Friend remembers slain gang intervention worker
Amer-I-Can Community News
Tommie "T-Top" Rivers
Last Sunday night, gang intervention worker Ronald "Looney" Barron left a bar with his girlfriend when he noticed a tagger on West Pico Boulevard. Barron confronted the tagger, who shot and killed him. He was 40-years-old.
Tommie "T Top" Rivers was one of Barron's closest friends. Rivers said he first met Barron when he was about 7-years-old -- the two grew up playing football and baseball together.
But they were from two different neighborhoods, neighborhoods that didn't get along. The two men didn't speak for about 20 years, until they both wound up behind bars.

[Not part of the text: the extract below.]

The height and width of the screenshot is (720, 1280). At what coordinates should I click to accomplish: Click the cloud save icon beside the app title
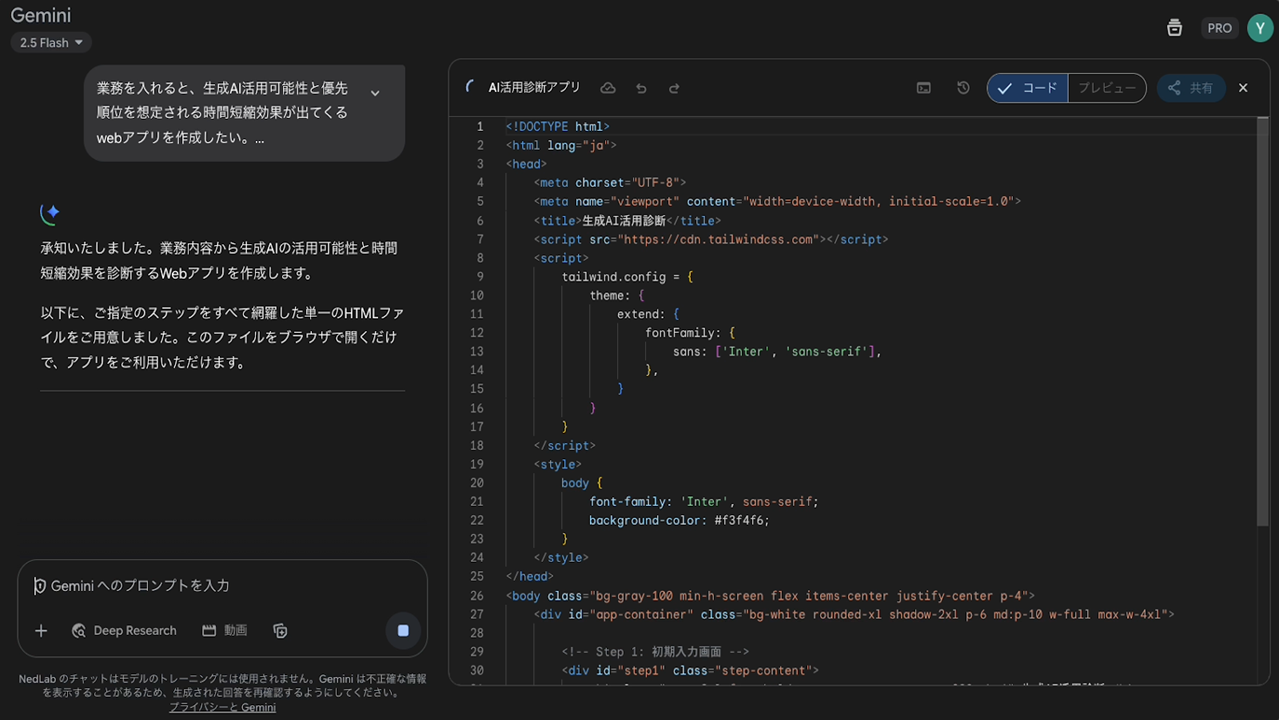click(608, 88)
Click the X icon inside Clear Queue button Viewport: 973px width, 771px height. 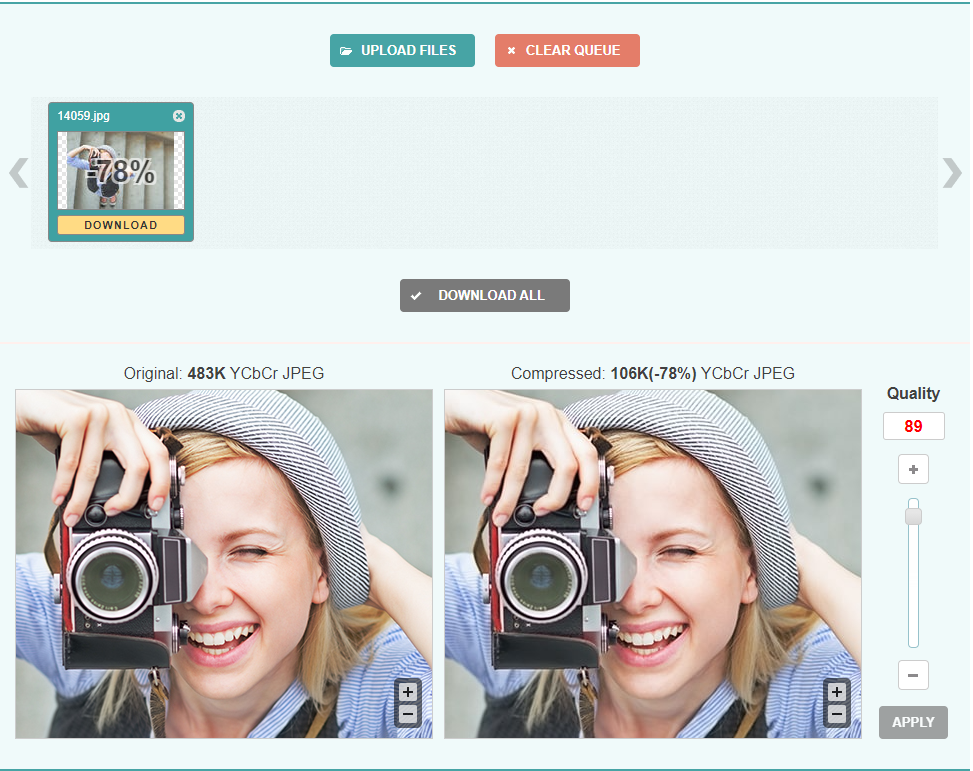(512, 50)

Rivers says when they were released from prison, they both joined the Amer-I-Can program, started by NFL Hall of Famer Jim Brown. Rivers said the program completely changed their lives and set them on a different track.
"Then we went on to bring our two rival neighborhoods together," says Rivers. "For the past nine years, my neighborhood along with his and about 15 others, Bloods and Crips haven't been warring."
Barron had become a respected anti-gang counselors. Relatives say he dedicated his time to kids much like the 16-year-old who has since been charged with Barron's shooting.
Rivers wasn't with his best friend when he confronted the tagger, but says he can imagine what went through his mind. "I think it would make him feel like it [tagging] goes against what he stood for," he says.
Rivers believes tagging often leads to much bigger crimes.
Recently the two men had been working at several schools, trying to help spread what Rivers calls the right mind-set. He says Ronald Barron always stayed positive and optimistic around kids, no matter what the situation. "He was consistent when so much of their lives is inconsistent."
Barron is survived by two children, a 22-year-old son about to graduate college, and a daughter, 10.